Weather forecasts have moderated, and in the short run the outlook is for substantially less heating requirements in populous eastern and Midwest energy markets. The National Weather Service (NWS) forecasts that for the week ending Feb. 19 heating degree days (HDD) for New England are expected to reach just 209, 56 fewer than normal, and New York, New Jersey and Pennsylvania are expected to see 189 HDD, or 56 below their seasonal accumulation. The Midwest from Ohio to Wisconsin is forecast to have 196 HDD, or 68 fewer than normal.

By contrast for the week ended Feb. 12 New England tallied 288 HDD, or 13 more than normal; the Mid-Atlantic saw 274 HDD, or 19 more than normal; and the Midwest shivered under 332 HDD, or 54 more than normal.

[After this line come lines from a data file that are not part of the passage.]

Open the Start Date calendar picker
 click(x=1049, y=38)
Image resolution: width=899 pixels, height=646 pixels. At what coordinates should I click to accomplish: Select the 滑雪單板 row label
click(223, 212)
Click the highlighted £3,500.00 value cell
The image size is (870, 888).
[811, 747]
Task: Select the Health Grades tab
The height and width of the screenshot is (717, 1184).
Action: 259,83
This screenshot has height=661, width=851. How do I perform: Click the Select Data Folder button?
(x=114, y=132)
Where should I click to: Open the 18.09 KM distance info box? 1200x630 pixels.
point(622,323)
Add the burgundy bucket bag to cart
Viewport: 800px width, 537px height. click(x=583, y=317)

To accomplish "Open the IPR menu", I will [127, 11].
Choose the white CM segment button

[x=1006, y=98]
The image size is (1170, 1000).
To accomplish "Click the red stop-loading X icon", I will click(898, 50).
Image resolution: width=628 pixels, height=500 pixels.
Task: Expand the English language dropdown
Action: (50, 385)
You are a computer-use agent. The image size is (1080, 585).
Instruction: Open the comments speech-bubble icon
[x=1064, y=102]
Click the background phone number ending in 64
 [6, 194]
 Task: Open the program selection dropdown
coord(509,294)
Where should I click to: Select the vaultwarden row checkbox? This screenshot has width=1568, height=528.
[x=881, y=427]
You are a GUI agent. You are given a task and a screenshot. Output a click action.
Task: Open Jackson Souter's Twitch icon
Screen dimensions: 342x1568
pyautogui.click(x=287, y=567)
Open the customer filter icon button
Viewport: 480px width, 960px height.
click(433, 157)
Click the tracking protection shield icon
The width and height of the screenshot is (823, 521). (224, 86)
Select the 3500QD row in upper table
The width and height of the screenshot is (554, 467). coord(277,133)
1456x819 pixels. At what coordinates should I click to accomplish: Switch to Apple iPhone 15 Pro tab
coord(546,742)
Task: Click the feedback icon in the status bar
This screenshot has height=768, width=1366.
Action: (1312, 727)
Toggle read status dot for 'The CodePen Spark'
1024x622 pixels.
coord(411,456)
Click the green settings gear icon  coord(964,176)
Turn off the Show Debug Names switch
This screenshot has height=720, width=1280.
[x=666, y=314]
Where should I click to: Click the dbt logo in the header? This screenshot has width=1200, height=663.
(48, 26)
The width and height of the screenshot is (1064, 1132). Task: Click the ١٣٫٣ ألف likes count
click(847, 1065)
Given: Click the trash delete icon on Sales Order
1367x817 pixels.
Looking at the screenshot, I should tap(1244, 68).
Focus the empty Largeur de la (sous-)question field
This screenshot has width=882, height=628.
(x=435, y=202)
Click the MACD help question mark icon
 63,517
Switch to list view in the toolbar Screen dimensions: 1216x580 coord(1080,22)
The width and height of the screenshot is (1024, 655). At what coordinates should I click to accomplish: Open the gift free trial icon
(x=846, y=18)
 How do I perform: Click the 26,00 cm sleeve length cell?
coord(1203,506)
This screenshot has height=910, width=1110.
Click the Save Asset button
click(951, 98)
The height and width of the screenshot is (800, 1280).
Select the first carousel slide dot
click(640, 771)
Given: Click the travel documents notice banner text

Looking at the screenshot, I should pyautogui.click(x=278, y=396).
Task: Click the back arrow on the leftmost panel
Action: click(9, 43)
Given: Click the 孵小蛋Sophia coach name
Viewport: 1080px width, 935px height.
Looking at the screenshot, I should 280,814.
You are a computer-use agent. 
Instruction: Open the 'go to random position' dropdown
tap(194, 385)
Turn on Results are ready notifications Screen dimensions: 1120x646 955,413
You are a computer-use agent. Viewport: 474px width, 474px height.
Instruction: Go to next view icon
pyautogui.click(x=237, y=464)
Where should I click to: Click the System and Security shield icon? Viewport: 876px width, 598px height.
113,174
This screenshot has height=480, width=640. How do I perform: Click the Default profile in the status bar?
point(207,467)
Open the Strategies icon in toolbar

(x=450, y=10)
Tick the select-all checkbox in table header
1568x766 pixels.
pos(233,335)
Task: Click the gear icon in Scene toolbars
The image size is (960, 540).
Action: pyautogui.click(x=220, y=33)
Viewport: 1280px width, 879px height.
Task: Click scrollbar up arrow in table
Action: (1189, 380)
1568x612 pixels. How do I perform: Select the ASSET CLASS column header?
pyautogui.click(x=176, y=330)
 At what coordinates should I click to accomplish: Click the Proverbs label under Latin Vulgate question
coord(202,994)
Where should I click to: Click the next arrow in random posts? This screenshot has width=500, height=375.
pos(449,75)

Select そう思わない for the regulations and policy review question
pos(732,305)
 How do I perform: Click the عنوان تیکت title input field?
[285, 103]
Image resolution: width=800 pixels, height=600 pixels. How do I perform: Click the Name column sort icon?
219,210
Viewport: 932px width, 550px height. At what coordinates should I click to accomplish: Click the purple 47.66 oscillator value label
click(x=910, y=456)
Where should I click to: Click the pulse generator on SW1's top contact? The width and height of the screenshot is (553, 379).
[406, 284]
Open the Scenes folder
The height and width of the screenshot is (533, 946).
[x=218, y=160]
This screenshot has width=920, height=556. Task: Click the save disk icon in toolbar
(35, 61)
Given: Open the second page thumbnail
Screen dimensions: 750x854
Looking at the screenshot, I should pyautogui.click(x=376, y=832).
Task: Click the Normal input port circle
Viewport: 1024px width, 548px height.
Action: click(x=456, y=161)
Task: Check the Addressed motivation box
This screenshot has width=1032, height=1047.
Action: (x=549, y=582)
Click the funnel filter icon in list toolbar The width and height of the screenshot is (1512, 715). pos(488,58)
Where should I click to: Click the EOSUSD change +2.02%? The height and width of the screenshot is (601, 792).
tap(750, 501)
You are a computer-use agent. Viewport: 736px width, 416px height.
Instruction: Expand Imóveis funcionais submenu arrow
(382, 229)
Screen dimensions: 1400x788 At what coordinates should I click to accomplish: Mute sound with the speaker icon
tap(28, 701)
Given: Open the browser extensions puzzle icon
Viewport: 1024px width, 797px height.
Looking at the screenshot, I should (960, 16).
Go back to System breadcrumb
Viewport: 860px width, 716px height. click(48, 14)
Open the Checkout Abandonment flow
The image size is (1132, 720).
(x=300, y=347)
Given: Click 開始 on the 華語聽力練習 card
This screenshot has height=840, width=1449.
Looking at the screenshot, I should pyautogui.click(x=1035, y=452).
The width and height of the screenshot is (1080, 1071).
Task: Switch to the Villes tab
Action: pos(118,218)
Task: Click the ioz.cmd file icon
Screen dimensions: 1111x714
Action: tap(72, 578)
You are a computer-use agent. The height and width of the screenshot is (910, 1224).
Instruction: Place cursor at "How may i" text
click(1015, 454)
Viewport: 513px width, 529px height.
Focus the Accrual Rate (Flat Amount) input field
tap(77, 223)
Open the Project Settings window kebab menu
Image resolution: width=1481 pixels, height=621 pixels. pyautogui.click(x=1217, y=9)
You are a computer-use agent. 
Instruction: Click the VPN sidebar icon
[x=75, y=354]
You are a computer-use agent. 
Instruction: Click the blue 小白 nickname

Analysts suspect that the market may have gotten ahead of itself in terms of projecting milder temperatures into upcoming reports on storage levels. “Traders are starting to calculate the impact of milder temperatures on future Energy Information Administration underground storage reports, and it seems that they have already extrapolated the impact of future builds on storage figures,” said Peter Beutel, president of Cameron Hanover. “They seem to have rebuilt storage to levels existing before December, or prices would not be as low as they are already. We actually believe that traders and prices have gotten ahead of themselves here. We have not added a single molecule back into storage yet.”